Trecho da página -
_ _ _ _ _ _ _
Por Carmem Célia Vasconcelos Pereira
“Escritos no ônibus” é o livro inaugural da poesia de Jairo Cézar. O título qualifica seus versos, suas poesias já subentendidas, mas também submete outro significado: a transitoriedade. Todo processo de produção, criação ou evolução requer um estado de passagem, de transferência para outro plano e, assim, o “Escritos no ônibus” sugere o primeiro passo na longa estrada da poesia. A condição de serem escritos no ônibus talvez indique a popularidade e a universalidade, mesmo que inicial, do seu lugar-comum.
É neste meio de transporte popular que as histórias surgem, as externas ao poeta e as dignas de registro em poesia; é no ônibus que a mente sossega após um dia inteiro de trabalho e quando se pode pensar na vida dura que cada um leva. Seu templo interior refletido nos outros. Ao adentrarmos na análise dos poemas, verificamos que a métrica dos poemas é meticulosamente pensada, sugerindo o racionalismo semelhante a poetas como Olavo Bilac e João Cabral de Melo Neto. Os títulos são enxutos, a maioria de substantivos e outros definidos com artigos, ou seja, o cuidado em não ser excessivo ou prolixo é claramente percebido.
_ _ _ _ _ _ _
Dados fornecidos -
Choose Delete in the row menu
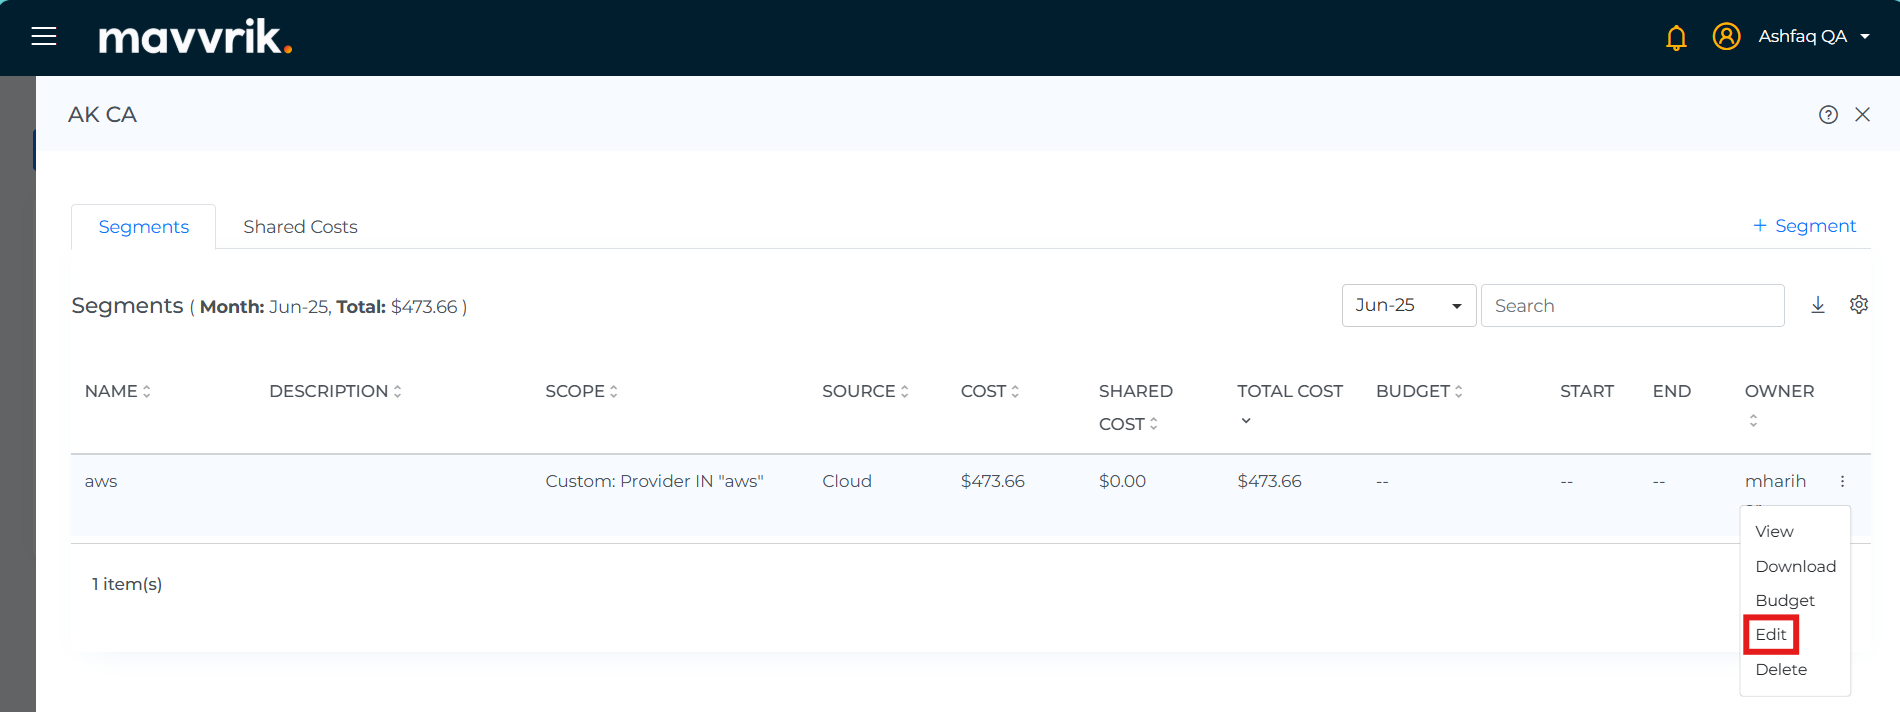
_ _ _ _ _ _ _
Exercício proposto -
Responda, por favor, a estas perguntas sobre o trecho da página:
(a) Qual é o título do livro inaugural da poesia de Jairo Cézar?
(b) Quais poetas são citados como exemplos de um racionalismo semelhante?
(c) A maioria dos títulos dos poemas é formada por que tipo de palavra?

Resultado da tarefa -
(a) "Escritos no ônibus".
(b) Olavo Bilac e João Cabral de Melo Neto.
(c) Por substantivos.